Convert the stretch of lines from the one containing "Edit AL Half Day (AM) leave" through the one containing "Looking at the screenshot, I should coord(384,130)." into a JSON list of strings, one string per line, leaving out blank lines.

------------------------------------------------------------

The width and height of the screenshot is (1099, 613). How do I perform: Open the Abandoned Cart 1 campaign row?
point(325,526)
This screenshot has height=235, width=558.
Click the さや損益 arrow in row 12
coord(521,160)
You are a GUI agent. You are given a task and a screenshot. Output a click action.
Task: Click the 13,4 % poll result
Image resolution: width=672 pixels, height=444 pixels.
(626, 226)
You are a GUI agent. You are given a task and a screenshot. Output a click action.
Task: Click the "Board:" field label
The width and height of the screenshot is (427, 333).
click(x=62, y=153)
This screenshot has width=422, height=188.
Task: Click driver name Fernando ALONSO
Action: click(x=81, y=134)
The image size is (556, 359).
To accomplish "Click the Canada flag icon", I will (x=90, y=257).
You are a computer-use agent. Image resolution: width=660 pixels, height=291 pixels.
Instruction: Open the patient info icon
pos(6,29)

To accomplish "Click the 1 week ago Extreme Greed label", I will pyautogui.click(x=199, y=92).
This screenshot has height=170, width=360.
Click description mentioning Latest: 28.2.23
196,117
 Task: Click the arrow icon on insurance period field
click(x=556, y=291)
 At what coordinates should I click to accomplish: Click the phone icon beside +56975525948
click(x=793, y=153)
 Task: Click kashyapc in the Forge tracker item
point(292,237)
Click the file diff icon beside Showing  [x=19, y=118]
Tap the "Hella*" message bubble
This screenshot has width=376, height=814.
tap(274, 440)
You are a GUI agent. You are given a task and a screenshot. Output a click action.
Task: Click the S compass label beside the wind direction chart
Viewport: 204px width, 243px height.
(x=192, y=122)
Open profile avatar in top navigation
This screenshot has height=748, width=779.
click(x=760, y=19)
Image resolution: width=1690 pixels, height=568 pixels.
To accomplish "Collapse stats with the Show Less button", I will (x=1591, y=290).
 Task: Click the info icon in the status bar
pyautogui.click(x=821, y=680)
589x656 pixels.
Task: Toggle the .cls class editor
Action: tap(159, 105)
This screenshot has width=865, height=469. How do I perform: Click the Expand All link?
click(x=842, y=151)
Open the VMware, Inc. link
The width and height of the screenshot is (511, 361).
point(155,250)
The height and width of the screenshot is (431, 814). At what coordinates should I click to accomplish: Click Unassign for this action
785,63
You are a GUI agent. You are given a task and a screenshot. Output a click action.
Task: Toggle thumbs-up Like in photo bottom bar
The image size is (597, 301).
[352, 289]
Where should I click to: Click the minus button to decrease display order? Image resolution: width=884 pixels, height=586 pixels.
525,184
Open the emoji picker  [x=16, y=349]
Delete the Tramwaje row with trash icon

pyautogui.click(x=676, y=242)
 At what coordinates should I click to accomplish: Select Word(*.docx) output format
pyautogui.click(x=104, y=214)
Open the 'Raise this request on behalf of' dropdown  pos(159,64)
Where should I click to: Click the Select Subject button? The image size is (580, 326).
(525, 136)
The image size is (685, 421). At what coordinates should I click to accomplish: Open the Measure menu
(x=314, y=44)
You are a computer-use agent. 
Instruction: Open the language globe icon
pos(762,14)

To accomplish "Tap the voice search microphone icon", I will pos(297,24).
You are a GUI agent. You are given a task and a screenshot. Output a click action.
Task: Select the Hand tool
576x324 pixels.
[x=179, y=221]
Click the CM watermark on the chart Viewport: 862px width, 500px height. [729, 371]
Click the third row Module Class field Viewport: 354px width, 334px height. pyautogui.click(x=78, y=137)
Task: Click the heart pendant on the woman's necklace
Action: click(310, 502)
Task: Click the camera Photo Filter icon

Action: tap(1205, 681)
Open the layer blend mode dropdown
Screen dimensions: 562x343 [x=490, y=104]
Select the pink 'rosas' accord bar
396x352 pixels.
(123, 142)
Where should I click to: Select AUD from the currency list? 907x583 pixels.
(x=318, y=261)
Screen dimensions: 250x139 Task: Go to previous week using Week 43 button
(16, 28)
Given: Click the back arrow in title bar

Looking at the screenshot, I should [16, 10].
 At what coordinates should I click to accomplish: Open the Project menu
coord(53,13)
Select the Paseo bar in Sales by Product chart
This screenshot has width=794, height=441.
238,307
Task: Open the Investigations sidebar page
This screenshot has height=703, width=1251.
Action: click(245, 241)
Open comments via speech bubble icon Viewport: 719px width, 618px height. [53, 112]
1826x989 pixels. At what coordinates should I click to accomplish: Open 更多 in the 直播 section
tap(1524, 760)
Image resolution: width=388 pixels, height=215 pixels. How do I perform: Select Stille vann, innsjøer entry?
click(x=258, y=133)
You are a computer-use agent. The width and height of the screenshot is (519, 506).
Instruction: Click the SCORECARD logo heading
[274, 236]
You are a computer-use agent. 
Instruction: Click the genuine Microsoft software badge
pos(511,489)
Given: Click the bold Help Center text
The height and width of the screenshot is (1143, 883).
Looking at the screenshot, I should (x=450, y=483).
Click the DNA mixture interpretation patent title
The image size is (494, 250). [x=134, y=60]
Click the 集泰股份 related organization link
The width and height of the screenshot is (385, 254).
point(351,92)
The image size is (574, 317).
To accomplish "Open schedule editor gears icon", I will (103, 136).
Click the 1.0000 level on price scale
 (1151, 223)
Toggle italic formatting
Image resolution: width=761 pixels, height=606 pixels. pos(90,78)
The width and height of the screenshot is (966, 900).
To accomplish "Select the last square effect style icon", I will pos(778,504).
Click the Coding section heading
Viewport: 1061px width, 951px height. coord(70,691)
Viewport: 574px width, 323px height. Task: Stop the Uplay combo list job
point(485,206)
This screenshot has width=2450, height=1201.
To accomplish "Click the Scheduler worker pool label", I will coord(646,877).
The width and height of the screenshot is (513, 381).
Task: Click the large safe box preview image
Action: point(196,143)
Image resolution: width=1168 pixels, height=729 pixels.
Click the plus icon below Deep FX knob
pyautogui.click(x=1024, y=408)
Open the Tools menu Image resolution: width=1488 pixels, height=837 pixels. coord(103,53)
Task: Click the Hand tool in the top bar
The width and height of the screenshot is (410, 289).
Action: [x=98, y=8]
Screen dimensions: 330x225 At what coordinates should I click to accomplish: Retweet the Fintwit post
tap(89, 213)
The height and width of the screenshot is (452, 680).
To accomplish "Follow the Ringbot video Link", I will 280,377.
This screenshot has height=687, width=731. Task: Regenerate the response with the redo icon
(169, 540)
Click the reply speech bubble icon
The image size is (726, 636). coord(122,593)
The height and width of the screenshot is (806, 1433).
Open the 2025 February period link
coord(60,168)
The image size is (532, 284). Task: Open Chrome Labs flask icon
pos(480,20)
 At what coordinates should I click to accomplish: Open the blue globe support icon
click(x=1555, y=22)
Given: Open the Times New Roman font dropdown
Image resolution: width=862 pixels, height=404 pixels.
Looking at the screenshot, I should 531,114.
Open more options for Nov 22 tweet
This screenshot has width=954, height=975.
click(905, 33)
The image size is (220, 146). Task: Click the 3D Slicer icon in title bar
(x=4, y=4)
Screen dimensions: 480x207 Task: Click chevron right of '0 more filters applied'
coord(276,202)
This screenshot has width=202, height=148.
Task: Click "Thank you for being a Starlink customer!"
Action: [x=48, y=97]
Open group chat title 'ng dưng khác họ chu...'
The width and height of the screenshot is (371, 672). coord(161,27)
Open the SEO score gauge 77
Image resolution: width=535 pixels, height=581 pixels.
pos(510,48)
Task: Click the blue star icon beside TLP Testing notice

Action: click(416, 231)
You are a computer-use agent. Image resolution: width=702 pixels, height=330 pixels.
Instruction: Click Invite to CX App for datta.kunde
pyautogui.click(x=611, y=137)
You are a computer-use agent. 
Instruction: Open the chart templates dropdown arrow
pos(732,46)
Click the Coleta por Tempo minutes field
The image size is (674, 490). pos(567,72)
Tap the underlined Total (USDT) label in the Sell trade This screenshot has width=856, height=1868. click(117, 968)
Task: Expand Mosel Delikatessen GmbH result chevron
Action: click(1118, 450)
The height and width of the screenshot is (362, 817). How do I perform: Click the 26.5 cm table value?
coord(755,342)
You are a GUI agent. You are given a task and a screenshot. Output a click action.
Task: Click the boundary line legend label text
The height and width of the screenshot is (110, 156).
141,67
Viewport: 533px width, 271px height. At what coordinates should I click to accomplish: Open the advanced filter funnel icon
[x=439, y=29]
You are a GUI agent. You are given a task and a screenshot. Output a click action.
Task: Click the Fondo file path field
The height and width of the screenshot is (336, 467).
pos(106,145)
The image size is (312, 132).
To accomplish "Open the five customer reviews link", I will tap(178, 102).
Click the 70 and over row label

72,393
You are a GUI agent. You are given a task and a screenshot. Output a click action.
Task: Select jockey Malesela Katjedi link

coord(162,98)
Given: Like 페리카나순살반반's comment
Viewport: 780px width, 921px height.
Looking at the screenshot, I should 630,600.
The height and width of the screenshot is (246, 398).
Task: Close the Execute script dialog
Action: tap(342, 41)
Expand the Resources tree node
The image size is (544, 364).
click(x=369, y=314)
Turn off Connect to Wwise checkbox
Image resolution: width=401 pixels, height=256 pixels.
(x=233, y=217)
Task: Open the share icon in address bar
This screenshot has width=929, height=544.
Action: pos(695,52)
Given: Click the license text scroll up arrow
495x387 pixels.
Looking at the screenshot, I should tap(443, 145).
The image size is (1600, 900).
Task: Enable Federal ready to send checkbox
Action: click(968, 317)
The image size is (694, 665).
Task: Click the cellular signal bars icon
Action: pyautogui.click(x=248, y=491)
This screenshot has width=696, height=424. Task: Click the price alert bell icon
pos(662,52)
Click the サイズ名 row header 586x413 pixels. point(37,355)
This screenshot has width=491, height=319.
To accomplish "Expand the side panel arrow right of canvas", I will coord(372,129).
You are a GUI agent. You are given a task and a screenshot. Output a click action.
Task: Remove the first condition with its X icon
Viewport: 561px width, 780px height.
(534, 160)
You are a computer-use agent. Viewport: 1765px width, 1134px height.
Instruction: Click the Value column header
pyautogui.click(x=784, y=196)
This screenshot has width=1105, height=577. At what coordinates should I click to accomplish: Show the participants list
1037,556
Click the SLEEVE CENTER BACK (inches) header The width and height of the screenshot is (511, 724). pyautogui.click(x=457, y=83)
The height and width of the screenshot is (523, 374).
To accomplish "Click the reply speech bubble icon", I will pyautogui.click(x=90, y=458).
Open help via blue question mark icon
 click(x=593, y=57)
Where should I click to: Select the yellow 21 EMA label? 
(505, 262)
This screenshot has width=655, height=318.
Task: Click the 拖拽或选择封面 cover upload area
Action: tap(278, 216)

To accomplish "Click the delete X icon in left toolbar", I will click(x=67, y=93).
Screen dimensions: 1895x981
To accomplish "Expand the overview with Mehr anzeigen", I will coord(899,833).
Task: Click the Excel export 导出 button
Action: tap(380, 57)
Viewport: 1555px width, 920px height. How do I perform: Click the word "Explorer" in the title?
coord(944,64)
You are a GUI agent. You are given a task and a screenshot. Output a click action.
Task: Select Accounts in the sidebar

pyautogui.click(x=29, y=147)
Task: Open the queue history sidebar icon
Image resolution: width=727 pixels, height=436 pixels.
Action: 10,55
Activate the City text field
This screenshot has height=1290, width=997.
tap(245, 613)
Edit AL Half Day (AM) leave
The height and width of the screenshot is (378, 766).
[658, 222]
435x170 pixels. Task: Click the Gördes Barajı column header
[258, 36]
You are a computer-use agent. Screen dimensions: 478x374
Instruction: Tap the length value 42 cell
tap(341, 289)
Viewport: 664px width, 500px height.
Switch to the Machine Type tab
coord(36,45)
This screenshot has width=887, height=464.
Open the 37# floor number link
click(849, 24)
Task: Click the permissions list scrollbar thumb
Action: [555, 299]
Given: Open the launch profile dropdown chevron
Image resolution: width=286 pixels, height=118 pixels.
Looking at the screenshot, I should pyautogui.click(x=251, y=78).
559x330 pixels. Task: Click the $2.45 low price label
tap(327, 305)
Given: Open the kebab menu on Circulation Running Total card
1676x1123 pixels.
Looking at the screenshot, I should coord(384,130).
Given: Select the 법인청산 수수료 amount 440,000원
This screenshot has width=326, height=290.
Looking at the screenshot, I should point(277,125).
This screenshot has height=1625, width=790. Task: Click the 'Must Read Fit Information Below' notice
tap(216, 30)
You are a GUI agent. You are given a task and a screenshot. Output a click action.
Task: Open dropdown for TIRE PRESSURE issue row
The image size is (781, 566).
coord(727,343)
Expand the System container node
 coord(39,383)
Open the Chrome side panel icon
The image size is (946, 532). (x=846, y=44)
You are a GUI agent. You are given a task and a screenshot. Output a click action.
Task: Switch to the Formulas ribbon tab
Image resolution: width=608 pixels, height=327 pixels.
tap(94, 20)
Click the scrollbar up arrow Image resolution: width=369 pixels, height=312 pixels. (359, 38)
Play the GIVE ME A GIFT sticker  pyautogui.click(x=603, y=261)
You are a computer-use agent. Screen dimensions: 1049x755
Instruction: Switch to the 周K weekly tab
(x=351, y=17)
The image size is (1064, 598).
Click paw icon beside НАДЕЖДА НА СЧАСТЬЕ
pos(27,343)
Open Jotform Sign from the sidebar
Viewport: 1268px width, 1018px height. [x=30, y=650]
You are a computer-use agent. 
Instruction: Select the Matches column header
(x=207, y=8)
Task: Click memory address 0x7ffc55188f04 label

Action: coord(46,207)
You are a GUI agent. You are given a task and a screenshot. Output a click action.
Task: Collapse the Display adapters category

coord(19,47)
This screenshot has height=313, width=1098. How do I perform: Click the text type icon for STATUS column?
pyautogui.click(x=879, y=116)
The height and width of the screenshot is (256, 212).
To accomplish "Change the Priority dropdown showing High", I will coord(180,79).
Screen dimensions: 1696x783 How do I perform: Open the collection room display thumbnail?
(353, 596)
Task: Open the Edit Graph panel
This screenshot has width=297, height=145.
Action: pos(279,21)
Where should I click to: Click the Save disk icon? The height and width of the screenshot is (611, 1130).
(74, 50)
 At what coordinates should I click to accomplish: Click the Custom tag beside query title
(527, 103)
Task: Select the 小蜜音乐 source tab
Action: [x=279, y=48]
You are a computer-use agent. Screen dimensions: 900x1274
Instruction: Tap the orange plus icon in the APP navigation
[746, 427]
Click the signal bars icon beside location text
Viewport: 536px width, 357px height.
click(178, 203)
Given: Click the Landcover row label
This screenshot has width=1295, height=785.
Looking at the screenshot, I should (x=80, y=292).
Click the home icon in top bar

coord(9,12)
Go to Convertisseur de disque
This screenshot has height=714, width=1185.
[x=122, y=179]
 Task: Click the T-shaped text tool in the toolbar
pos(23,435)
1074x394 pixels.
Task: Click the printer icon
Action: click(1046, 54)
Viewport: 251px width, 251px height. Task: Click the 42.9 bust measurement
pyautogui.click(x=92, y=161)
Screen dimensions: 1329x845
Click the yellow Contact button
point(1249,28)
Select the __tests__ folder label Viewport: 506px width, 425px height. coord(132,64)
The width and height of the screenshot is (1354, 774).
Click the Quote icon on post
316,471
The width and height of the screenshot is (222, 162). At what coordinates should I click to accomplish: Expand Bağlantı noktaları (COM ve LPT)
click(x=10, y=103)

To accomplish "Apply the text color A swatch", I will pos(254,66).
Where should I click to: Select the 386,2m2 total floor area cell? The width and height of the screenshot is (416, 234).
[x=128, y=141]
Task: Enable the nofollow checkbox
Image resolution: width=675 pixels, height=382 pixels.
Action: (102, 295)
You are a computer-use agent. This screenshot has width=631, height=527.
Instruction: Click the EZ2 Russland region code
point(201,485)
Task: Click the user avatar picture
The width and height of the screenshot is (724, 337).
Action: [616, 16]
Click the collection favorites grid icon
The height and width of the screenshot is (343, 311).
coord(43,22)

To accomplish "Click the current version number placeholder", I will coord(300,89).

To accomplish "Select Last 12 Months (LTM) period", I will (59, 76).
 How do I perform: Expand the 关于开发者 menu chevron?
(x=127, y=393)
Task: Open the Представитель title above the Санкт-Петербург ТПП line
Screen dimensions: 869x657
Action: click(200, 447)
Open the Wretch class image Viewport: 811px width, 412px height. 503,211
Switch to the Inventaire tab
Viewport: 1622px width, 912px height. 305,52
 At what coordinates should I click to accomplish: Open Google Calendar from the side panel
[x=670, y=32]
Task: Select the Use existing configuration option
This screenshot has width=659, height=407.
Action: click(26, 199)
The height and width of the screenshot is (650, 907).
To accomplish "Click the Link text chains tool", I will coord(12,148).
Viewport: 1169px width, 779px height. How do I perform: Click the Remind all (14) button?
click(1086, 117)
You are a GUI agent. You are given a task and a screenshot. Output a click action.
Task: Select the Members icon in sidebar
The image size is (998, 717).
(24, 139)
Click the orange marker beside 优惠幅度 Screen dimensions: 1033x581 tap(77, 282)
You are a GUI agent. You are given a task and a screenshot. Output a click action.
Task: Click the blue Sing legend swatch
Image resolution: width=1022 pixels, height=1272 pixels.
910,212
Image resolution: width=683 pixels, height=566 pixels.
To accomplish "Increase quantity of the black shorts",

------------------------------------------------------------

## Completed task
[
  "Edit AL Half Day (AM) leave",
  "The height and width of the screenshot is (378, 766).",
  "[658, 222]",
  "435x170 pixels. Task: Click the Gördes Barajı column header",
  "[258, 36]",
  "You are a computer-use agent. Screen dimensions: 478x374",
  "Instruction: Tap the length value 42 cell",
  "tap(341, 289)",
  "Viewport: 664px width, 500px height.",
  "Switch to the Machine Type tab",
  "coord(36,45)",
  "This screenshot has width=887, height=464.",
  "Open the 37# floor number link",
  "click(849, 24)",
  "Task: Click the permissions list scrollbar thumb",
  "Action: [555, 299]",
  "Given: Open the launch profile dropdown chevron",
  "Image resolution: width=286 pixels, height=118 pixels.",
  "Looking at the screenshot, I should pyautogui.click(x=251, y=78).",
  "559x330 pixels. Task: Click the $2.45 low price label",
  "tap(327, 305)",
  "Given: Open the kebab menu on Circulation Running Total card",
  "1676x1123 pixels.",
  "Looking at the screenshot, I should coord(384,130)."
]